You report 20650 (Insertion of wire or pin with application of skeletal traction, including removal [separate procedure]) when your surgeon places a pin or a wire for the application of traction to the bone. Since the descriptor contains the phrase “separate procedure,” you should reserve the use of this code when your surgeon performs this as a separate and standalone procedure.

CCI 21.2 has now brought in edits that bundle 20650 into many fracture-related and fixation codes that you would probably use frequently in your oral surgery practice. So, if you are looking at reporting 20650 with any fracture related codes, you should look into CCI to see if any code bundling does exist.

Some of the CPT® codes that are commonly used in oral surgery practices that are now included in the edit bundle with 20650 are:

  • 21110 (Application of interdental fixation device for conditions other than fracture or dislocation, includes removal)
  • 21196 (Reconstruction of mandibular rami and/or body, sagittal split; with internal rigid fixation)
  • 21345 (Closed treatment of nasomaxillary complex fracture [LeFort II type], with interdental wire fixation or fixation of denture or splint)
  • 21346 (Open treatment of nasomaxillary complex fracture [LeFort II type]; with wiring and/or local fixation)
  • 21347 (…requiring multiple open approaches)
  • 21348 (…with bone grafting [includes obtaining graft])
  • 21422 (Open treatment of palatal or maxillary fracture [LeFort I type])
  • 21423 (…complicated [comminuted or involving cranial nerve foramina], multiple approaches)
  • 21445 (Open treatment of mandibular or maxillary alveolar ridge fracture [separate procedure])
  • 21462 (Open treatment of mandibular fracture; with interdental fixation)
  • 21465 (Open treatment of mandibular condylar fracture)
  • 21470 (Open treatment of complicated mandibular fracture by multiple surgical approaches including internal fixation, interdental fixation, and/or wiring of dentures or splints)

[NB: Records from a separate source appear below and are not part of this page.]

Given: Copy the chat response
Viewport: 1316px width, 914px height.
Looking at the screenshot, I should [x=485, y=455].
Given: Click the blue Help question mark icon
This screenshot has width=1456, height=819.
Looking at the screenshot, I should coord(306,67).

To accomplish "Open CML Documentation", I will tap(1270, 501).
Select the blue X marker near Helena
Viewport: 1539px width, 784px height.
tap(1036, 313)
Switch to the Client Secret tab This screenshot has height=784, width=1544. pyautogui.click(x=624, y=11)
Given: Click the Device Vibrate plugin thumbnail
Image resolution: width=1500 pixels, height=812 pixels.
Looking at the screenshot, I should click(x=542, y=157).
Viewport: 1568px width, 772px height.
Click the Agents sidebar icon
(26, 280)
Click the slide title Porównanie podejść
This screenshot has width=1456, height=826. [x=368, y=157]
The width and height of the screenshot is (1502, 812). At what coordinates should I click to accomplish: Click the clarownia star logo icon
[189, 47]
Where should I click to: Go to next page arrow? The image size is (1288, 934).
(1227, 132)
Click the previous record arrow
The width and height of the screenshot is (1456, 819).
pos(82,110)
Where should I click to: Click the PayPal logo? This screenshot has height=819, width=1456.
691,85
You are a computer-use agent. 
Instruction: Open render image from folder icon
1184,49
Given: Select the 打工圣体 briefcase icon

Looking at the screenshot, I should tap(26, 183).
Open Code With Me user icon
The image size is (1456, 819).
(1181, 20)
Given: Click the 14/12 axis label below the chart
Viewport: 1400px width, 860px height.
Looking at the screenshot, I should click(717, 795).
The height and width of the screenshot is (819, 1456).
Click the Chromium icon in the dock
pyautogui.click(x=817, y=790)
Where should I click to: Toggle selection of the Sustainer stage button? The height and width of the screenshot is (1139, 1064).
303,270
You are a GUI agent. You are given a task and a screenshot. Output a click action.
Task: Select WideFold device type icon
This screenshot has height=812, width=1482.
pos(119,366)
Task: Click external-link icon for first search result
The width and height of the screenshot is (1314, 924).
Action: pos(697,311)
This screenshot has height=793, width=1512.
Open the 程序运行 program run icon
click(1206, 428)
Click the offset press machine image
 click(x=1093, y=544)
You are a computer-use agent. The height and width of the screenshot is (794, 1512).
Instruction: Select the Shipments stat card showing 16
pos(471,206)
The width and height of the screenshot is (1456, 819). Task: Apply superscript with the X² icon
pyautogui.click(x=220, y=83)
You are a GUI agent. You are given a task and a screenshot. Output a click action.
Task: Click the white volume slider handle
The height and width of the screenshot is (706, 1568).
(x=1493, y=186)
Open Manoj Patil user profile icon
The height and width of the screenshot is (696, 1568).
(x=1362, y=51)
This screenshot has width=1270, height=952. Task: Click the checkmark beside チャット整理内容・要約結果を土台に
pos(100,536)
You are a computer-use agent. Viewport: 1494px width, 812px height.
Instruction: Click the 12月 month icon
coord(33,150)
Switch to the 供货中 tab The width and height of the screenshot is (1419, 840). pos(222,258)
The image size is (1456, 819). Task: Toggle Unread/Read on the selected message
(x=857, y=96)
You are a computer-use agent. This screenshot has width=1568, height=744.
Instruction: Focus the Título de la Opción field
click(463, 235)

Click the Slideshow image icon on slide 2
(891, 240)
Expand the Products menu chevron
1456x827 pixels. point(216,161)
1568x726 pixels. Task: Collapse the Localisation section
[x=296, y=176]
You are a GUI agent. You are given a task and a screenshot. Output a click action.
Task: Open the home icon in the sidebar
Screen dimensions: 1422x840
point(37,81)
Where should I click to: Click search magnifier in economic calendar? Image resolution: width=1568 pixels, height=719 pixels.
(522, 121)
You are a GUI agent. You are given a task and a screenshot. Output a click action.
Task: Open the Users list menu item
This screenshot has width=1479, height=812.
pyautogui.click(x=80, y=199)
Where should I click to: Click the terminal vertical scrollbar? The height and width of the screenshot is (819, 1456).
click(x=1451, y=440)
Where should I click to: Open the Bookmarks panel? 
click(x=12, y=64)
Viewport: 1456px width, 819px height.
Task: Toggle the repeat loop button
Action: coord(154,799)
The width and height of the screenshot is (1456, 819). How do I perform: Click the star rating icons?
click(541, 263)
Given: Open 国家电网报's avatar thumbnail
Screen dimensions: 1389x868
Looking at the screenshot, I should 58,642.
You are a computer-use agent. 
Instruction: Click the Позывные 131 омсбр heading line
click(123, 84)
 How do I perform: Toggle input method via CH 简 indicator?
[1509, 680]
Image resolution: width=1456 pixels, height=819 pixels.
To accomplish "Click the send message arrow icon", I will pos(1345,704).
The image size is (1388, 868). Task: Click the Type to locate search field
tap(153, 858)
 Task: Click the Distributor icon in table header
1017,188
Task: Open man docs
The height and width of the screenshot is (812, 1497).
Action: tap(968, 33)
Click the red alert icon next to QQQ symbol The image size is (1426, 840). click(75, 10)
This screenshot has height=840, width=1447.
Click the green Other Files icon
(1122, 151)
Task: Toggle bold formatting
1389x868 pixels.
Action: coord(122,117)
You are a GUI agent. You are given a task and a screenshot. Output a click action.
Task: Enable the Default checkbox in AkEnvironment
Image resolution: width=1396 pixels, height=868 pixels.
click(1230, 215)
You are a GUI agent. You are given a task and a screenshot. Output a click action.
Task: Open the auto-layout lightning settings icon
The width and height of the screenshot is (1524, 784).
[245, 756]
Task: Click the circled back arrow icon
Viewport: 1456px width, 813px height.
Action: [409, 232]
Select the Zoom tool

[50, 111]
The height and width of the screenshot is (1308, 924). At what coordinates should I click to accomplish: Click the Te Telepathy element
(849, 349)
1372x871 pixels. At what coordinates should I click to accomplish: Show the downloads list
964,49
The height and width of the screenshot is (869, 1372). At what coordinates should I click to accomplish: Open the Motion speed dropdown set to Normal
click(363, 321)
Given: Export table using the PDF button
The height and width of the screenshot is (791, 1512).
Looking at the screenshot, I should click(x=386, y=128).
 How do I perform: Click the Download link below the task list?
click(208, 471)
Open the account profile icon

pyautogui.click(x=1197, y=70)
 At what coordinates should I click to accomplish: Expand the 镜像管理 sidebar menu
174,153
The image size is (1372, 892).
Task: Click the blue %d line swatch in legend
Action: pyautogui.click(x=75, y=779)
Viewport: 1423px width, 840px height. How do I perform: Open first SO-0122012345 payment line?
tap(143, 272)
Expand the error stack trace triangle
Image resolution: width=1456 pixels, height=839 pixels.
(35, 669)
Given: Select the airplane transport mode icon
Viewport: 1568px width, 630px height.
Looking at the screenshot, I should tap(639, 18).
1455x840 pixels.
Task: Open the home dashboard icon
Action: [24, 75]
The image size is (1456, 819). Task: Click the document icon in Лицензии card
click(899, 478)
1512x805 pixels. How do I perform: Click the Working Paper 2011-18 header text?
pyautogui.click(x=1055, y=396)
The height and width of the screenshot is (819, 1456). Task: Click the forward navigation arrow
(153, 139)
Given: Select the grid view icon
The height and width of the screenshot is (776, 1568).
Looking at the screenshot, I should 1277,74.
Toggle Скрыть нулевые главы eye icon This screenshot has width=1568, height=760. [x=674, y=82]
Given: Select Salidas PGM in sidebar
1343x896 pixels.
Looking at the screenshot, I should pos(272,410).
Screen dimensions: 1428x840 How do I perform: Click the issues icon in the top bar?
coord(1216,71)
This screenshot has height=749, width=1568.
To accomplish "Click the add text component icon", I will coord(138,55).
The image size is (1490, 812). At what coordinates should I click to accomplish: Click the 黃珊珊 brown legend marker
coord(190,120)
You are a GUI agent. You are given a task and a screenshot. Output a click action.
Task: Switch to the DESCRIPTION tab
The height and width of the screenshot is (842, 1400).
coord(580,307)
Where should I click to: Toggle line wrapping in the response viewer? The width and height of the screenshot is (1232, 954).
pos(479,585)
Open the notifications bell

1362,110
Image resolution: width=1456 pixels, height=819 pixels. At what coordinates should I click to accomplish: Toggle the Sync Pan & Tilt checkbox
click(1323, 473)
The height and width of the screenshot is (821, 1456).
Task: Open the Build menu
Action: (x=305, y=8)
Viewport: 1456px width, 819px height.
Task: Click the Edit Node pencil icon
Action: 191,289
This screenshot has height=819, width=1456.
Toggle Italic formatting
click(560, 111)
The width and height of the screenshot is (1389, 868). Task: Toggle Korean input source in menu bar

Apart from these above mentioned edits, you will also face edits if you are trying to report 20650 with treatment of LeFort III type fractures (21435-21445) or zygomatic arch fractures (21360-21366).

Modifier indicator: All the above CCI edits carry the modifier indicator ‘1,’ which means you can unbundle the two codes and report them separately by using a suitable modifier. Since 20650 is the column 2 code in each of these edits, you will have to append the modifier to this code. But, do not always append the modifier and report both the codes. See if the situation warrants you to report both the codes and report 20650 if and only if the procedure is separate from the other procedural code and not if it is part of the same procedure.